Maurice Goldhaber, a prominent American physicist whose discovery of the “left-handedness” of an important subatomic particle was only one of his major contributions to the understanding of nature’s deepest secrets, died May 11 at his home on Long Island, N.Y.
He was 100 years old and reportedly had pneumonia.
One of the European-born scientists who fled the Nazis and made their way to the United States, Dr. Goldhaber helped tease out properties of the atomic nucleus and also headed of one of the nation’s foremost federal research institutions, the Brookhaven National Laboratory in Upton, N.Y.
Scientists ascribe to fundamental particles a quality called spin. An appeal to principles of simplicity and symmetry might suggest that particles spin equally often in one direction as the other, but Dr. Goldhaber helped show through ingenious experimentation that this was not so.
In a paper sent to a scientific journal in 1957, he and collaborators announced that “we find that the neutrino is ‘left-handed.’ ” (The reference is to the direction of rotation around the axis of the neutrino, a mysterious fundamental particle.)
The finding helped prompt the world of physics to set aside one model of the basic structure of matter and look at another.
On one occasion, Dr. Goldhaber’s reputation, his skepticism and his willingness to back up his doubts with cash were credited with leading to the discovery of a key subatomic particle.
This was the antiproton, an ingredient of antimatter. Its existence had been predicted by an important theory, but it had not been found.

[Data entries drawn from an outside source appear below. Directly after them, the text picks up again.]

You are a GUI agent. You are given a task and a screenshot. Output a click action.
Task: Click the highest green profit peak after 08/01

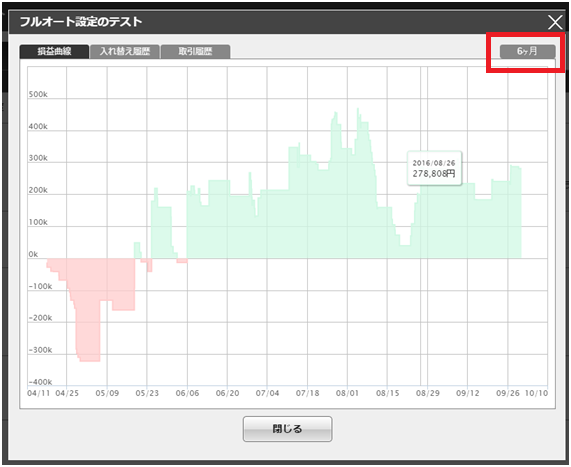358,113
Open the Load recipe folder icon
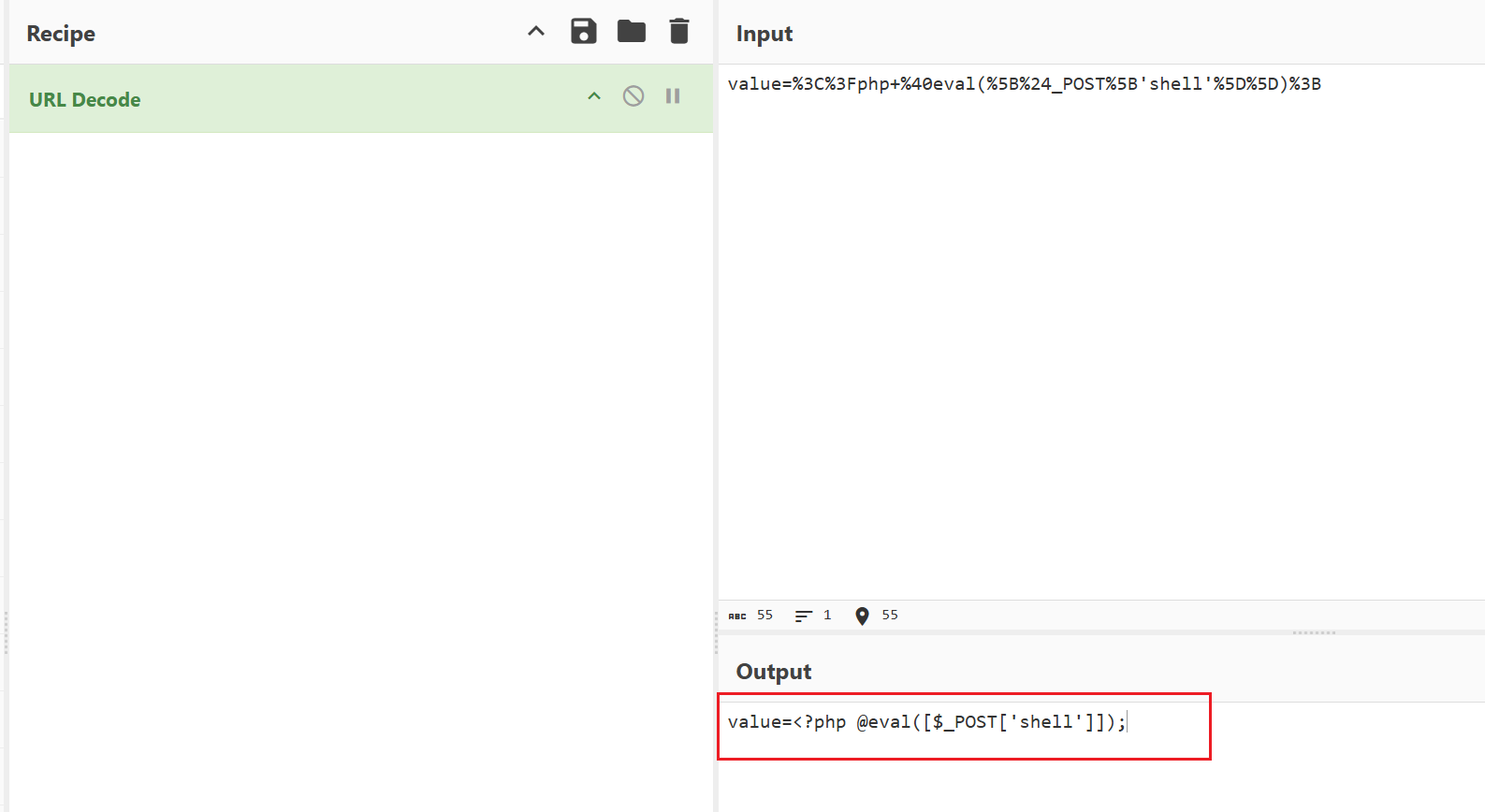1485x812 pixels. pos(632,32)
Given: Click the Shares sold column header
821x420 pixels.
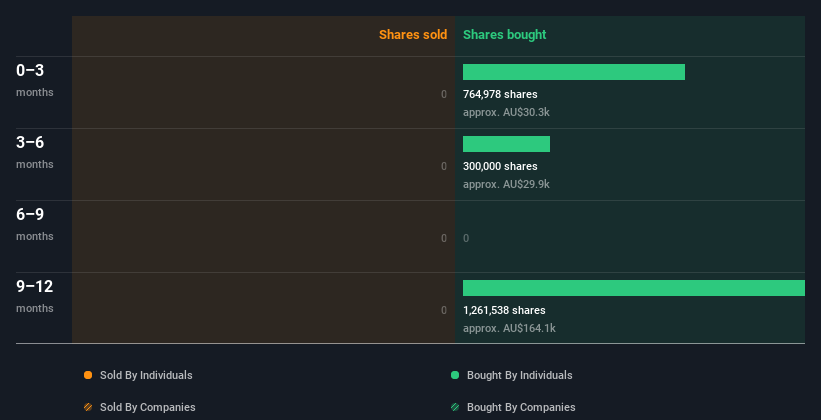Looking at the screenshot, I should pyautogui.click(x=413, y=35).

Dr. Goldhaber “had bet that the antiproton didn’t exist,” University of California physicist Owen Chamberlain once said. Chamberlain described his reaction to the bet in this way: “Maurice Goldhaber is a good physicist. So if someone of the stature of Maurice thought maybe antiprotons didn’t exist, then this was a real spur to showing that they did.”
Chamberlain discovered the elusive particle and won the Nobel Prize.
Maurice Goldhaber was born April 18, 1911, in Lemberg, a city then in Austria. He was pursuing graduate work at the University of Berlin in the early 1930s as the Nazis were taking power.
Deciding that the best way to avoid the Nazis was to leave Germany, Dr. Goldhaber was accepted to work at Cambridge University by famed physicist Ernest Rutherford, who discovered the nucleus of the atom. At Cambridge, Dr. Goldhaber worked with James Chadwick, who discovered the neutron, the particle that causes nuclear fission.
Late in the 1930s, Dr. Goldhaber came to the United States, joining the faculty of the University of Illinois, before going in 1950 to Brookhaven, where he was director of the laboratory from 1961 to 1973. Three Brookhaven scientists won Nobel Prizes while he was in charge.
After retirement, he remained active at the laboratory and once said of himself, “I don’t have time to age.”
His wife, Gertrude Scharff-Goldhaber, also a nuclear scientist and refugee from the Nazis, died in 1998.
His brother, Gerson Goldhaber, a prominent American physicist, died last year at 86.
Dr. Goldhaber’s survivors include two sons, two grandchildren and four great grandchildren.
Ten years ago, when Brookhaven held a celebration to mark his 90th birthday, Dr. Goldhaber offered advice to the young: “Listen to your inner voice,” he said, “and do not run with the crowd.”